На внутренних клапанах суперобложки немецкого издания этого романа Канта напечатано воображаемое интервью с автором:
— Это автобиографический роман?
— Это роман.
— Вы не пережили того, о чем рассказываете?
— Ну почему же, — пережил в процессе писания.
— Стало быть, все вольно вымышлено?
— Я бы ответил, если б знал, что такое вольный вымысел.
— Почему вы обращаетесь к таким отдаленным вещам, как война и плен?
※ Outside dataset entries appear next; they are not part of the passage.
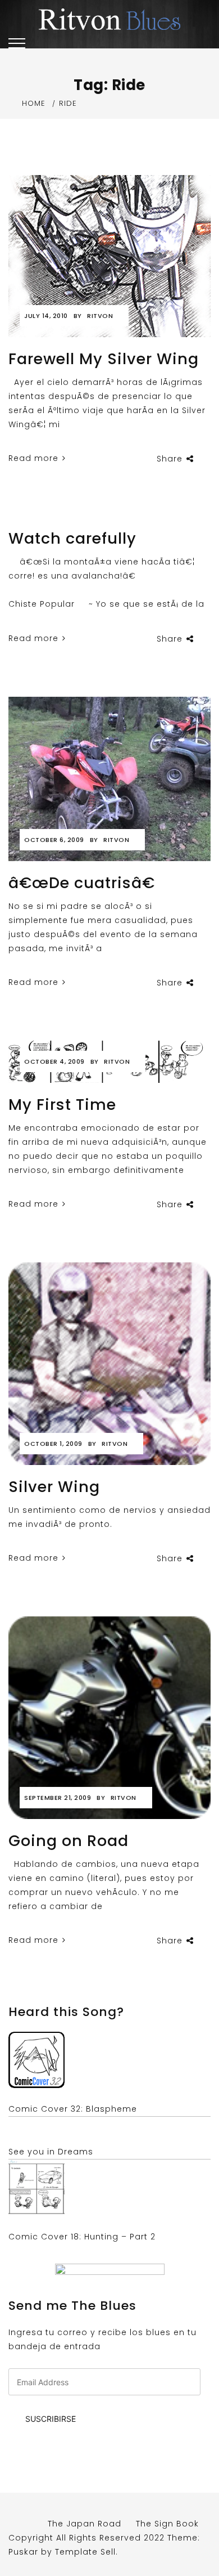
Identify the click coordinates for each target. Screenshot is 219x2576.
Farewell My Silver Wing (103, 358)
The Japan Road (84, 2523)
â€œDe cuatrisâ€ (82, 882)
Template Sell (85, 2551)
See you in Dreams (50, 2151)
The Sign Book (167, 2523)
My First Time (62, 1104)
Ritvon (100, 315)
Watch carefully (72, 538)
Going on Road (68, 1840)
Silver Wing (54, 1486)
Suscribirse (50, 2418)
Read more (34, 458)
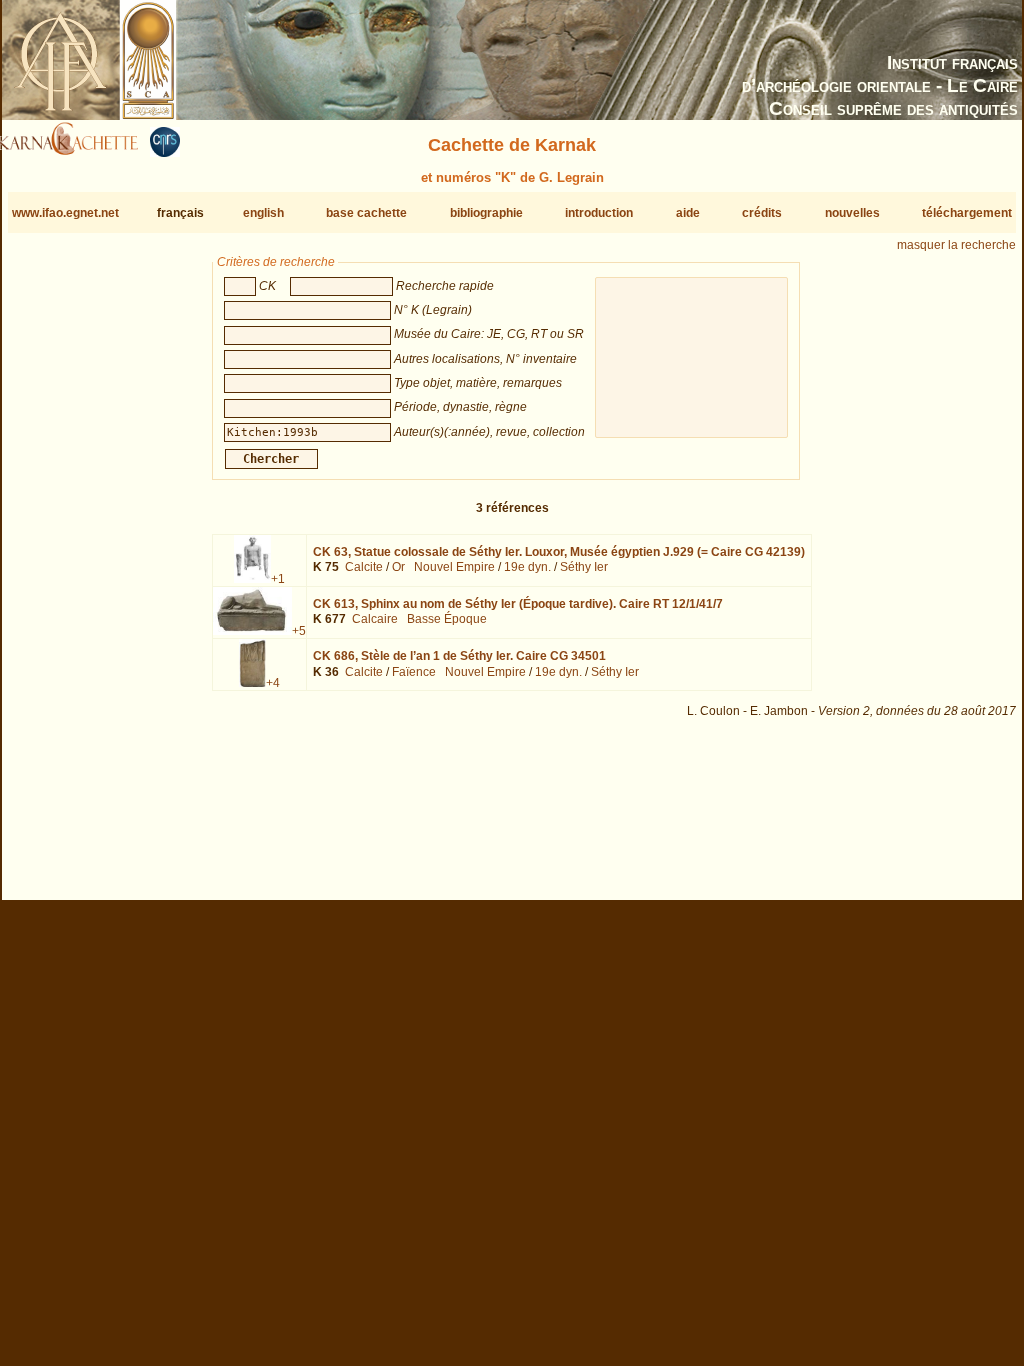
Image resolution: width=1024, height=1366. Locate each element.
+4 (273, 683)
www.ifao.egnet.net (65, 213)
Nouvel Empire (454, 567)
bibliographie (486, 213)
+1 (278, 579)
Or (398, 567)
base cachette (366, 213)
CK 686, (459, 656)
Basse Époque (447, 619)
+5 (299, 631)
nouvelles (852, 213)
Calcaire (375, 619)
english (263, 213)
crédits (762, 213)
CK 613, (518, 604)
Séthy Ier (584, 567)
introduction (599, 213)
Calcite (364, 567)
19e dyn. (527, 567)
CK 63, (559, 552)
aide (688, 213)
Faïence (414, 672)
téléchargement (967, 213)
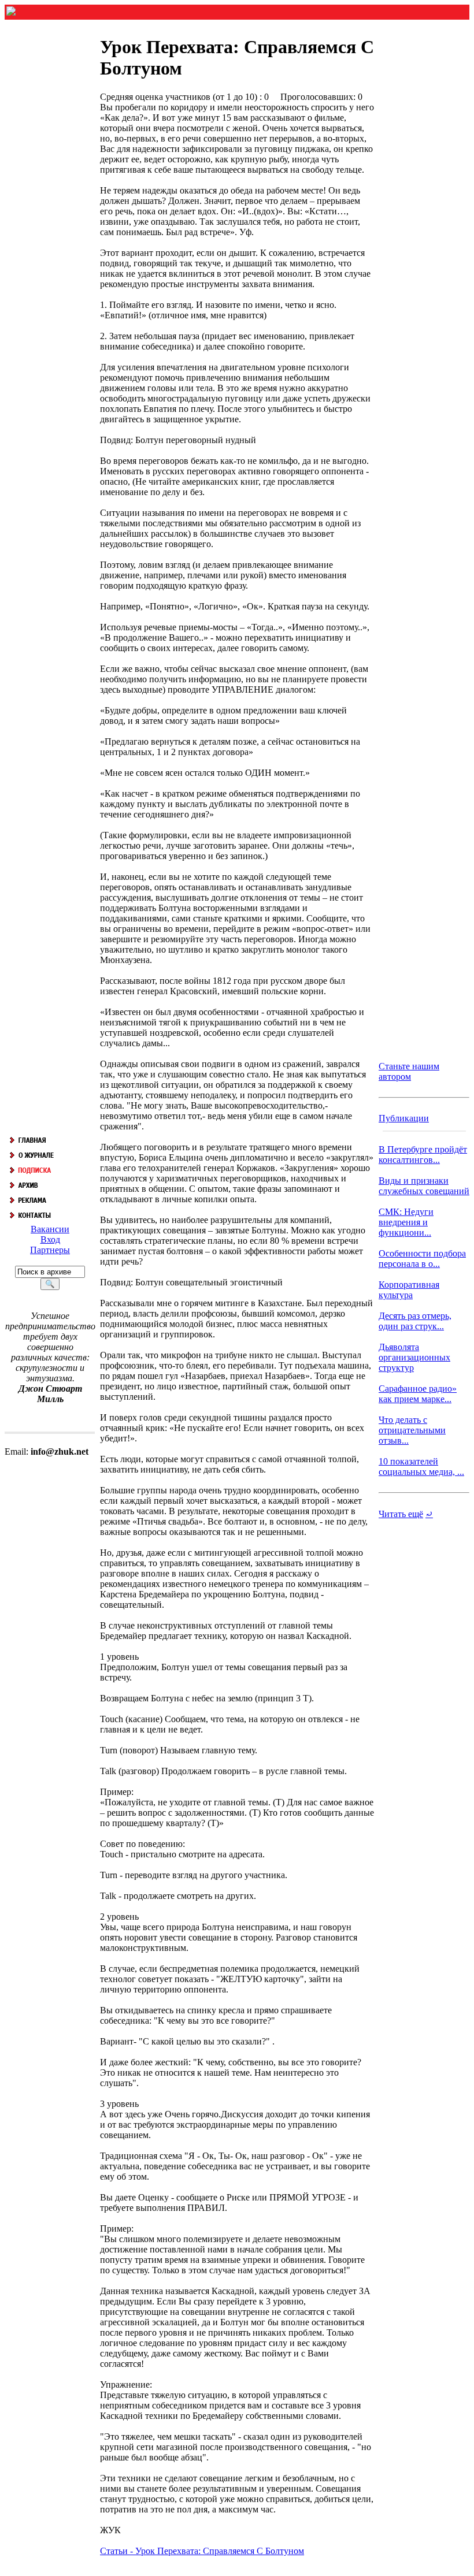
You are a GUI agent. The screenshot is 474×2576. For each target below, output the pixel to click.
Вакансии (50, 1229)
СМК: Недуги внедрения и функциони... (406, 1222)
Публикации (404, 1118)
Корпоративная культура (409, 1290)
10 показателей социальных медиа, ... (421, 1466)
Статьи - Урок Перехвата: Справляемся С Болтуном (202, 2551)
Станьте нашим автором (409, 1071)
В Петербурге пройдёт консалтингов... (423, 1154)
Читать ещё (401, 1514)
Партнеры (50, 1250)
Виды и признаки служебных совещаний (424, 1186)
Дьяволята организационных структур (414, 1357)
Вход (50, 1239)
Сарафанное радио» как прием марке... (418, 1394)
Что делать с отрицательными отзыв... (412, 1430)
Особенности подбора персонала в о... (422, 1258)
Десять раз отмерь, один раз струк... (415, 1321)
— Для меня они не отдаленные…
Ответы Канта в этом вымышленном интервью, по-моему, многое объясняют в его романе. Главное — не в мере автобиографичности романа, хотя Кант родился в Северной Германии, хотя ему к концу войны было столько же лет, сколько Нибуру, хотя он пробыл четыре года в плену в Польше. Главное в том, что эта книга о вещах
Я, пожалуй, не побоюсь вспомнить здесь слова Льва Николаевича Толстого, сказав, что в этом романе для Канта заведомо и с самого начала главным героем была правда.
И только двуединая сила глубоко любящего свой народ человека и непреклонного в своих убеждениях интернационалиста могла подвигнуть Германа Канта на ту бесстрашную правду, которую он написал.
I
Мать не пошла со мной на вокзал. Она не сказала — почему, а я не спрашивал. Дело было в седьмом часу утра, за две недели до рождества, и даже в поезде было темно.
Я ехал в Кольберг, все шло у меня вкривь и вкось, ни одно мое предположение не сбылось, кроме главного: меня призовут.
Я надеялся, что мать пойдет со мной на вокзал, — она же ходила, когда уезжал отец. Я надеялся, что ко дню моего отъезда созреет кукуруза, потому, видимо, что кукуруза созрела, когда призвали брата, и рассчитывал я попасть в Зеннелагер в Вестфалии.
А еду в Кольберг, да еще зимой. Морозный восток — вот куда меня отправляют, недаром железнодорожник, когда прочел мой призывной билет, скорчил такую кислую мину. В его фонаре было светомаскировочное синее стекло; я и раньше это видел, но только сейчас понял, как безобразит такой свет. Все вокруг было безобразным. Все вообще было безобразным, когда я уезжал; я предчувствовал, что это не к добру.
Невелика была хитрость — я же знал, куда еду. Я ехал на войну, и я уже знал, что это такое. Моя мать тоже это знала; она проводила на вокзал и мужа, и старшего сына.
Думаю, она потому и не хотела больше идти к поезду; ко всему еще, на этот раз она возвращалась бы одна. Так уж лучше ей было остаться одной в нашей кухне.
А я в пути сразу же затосковал о ней. Вовсе я не был маменькиным сынком; я был обыкновенным парнем восемнадцати лет, уже сам зарабатывал, и семья нужна мне была, чтоб сытно есть и вовремя менять белье. Но в поезде я затосковал. А на мосту через канал с тяжелым сердцем послал последнее прости родному краю. Минута для того мне показалась подходящей и место удачным. Мост через канал такой длинный, что успеешь уйму мыслей передумать.